A República Democrática Alemã considera "as famílias numerosas, as mães e os pais solteiros como objeto da ajuda particular do Estado Socialista".

A Constituição cubana, proclamada em 1976, é bastante detalhada no referente aos direitos dos trabalhadores, das mulheres e do matrimônio. "O matrimônio se apóia na igualdade absoluta dos direitos dos cônjuges, os quais devem atentar pela manutenção do lar e pela formação integral dos filhos mediante o esforço comum, de modo que este resulte compatível com o desenvolvimento das atividades sociais de ambos. (...) A mulher goza de direitos iguais aos do homem no campo econômico, político, social e familiar." Para garantir o exercício desses direitos e especialmente a incorporação da mulher ao trabalho social, o Estado cubano está atento para que se proporcionem postos de trabalho compatíveis com a sua constituição física; concede-lhe a licença para a maternidade, antes e depois do parto; organiza instituições tais como círculos infantis, semi-internatos e internatos escolares; e se esforça para criar todas as condições que propiciam a socialização do princípio de igualdade.

A China, país onde durante séculos os casamentos foram arranjados entre as famílias, coloca na sua Constituição que "o casamento se baseia totalmente no livre consentimento entre o homem e a mulher". Tendo um enorme problema de excesso de população, acrescenta: "O Estado preconiza e populariza a planificação familiar".

Na constituição japonesa, em vigor desde 1947, temos no Artigo 24: "O casamento será baseado somente no mútuo consentimento de ambos os sexos e será mantido através da cooperação mútua, tendo como base a igualdade de direitos do marido e da esposa". O Artigo 26 declara: "Todos serão obrigados a fazer com que todos os meninos e meninas que se achem sob sua proteção recebam educação comum, conforme for estipulado pela lei. Essa educação compulsória será livre".

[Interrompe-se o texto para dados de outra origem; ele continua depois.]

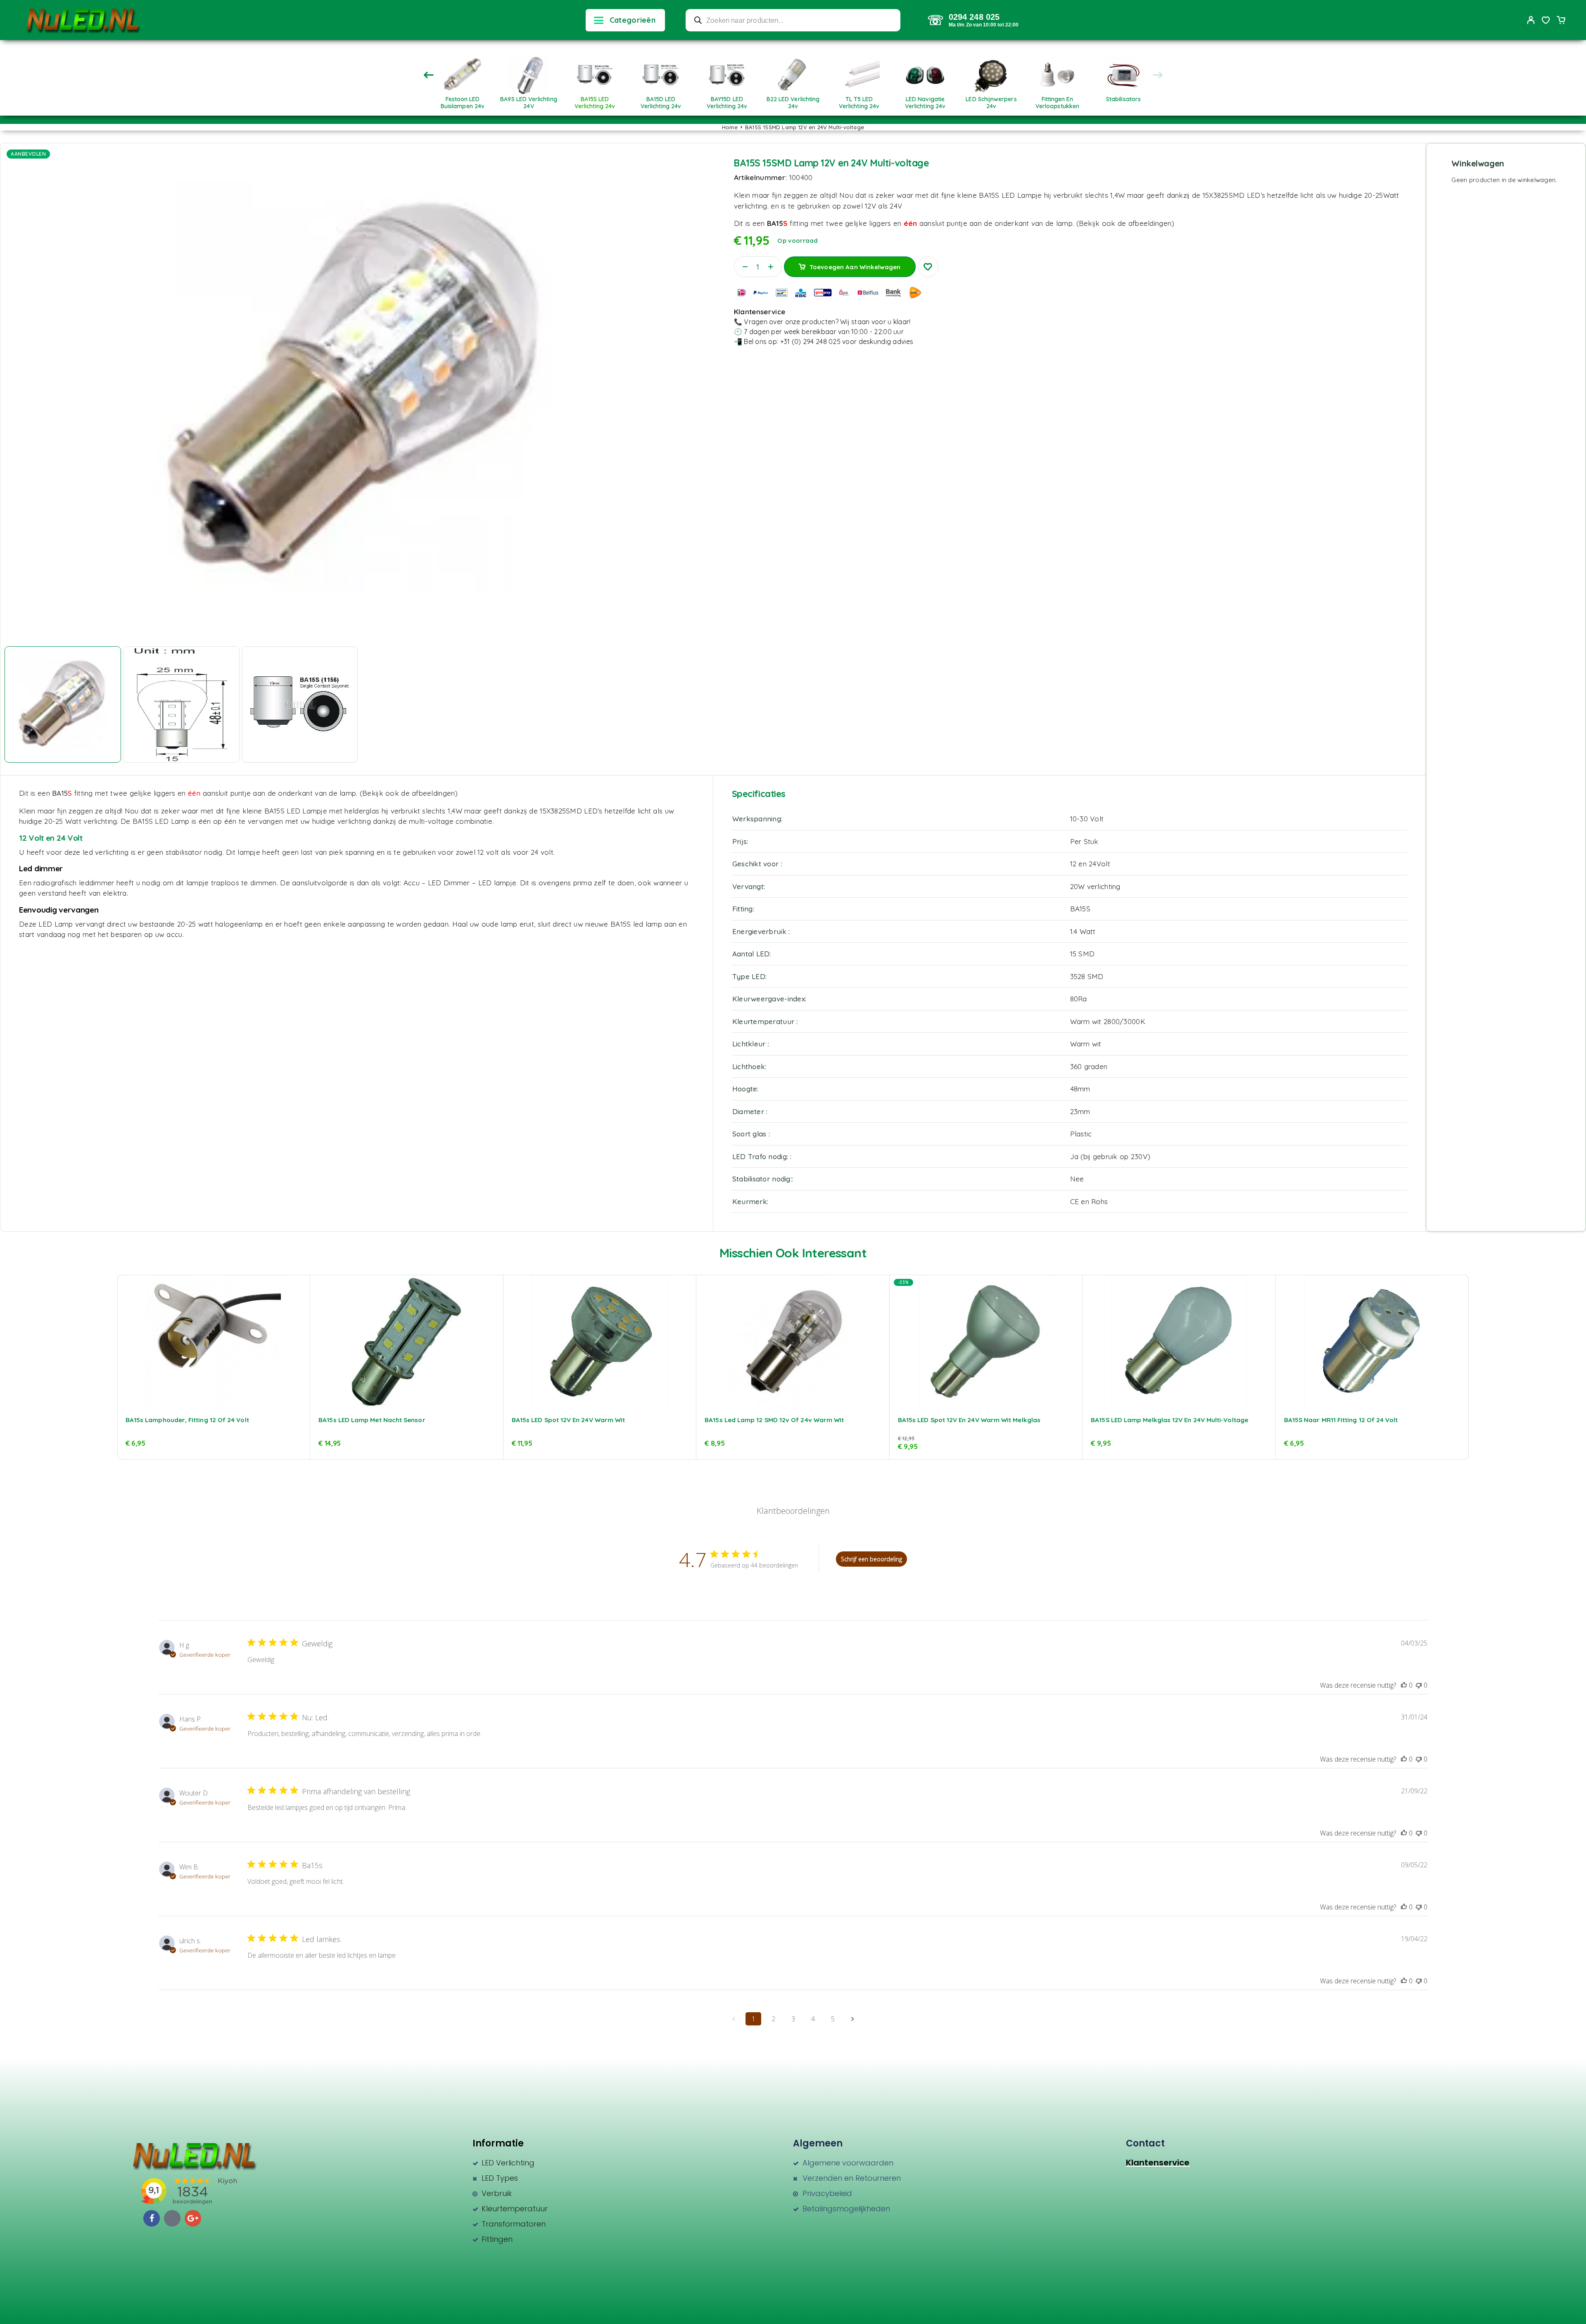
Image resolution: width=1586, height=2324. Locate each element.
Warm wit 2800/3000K (1107, 1021)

É interessante notar que a França e os Estados Unidos, que tradicionalmente deram as maiores contribuições à nossa Legislação, são muito vagos quanto aos direitos da mulher. Ao contrário destes países, muitos dos países do bloco socialista têm a preocupação de garantir direitos econômicos e sociais da população, juntamente com os da mulher.

No terceiro capítulo, Sílvia Pimentel faz considerações sobre a futura Constituição brasileira, enfatizando a importância dos cidadãos terem clara a relação entre a Constituinte e o seu cotidiano. A autora declara que devemos "buscar uma Constituição concisa, portanto sem minúcias e detalhes; a meu ver, a nova Constituição brasileira deverá ser uma Constituição 'situada'. Com isso pretendo dizer que ela será tão mais rica quanto menos abstrata vier a ser. E que, para tal, deverá conter, com razoável explicitação, as principais reivindicações da sociedade brasileira hoje".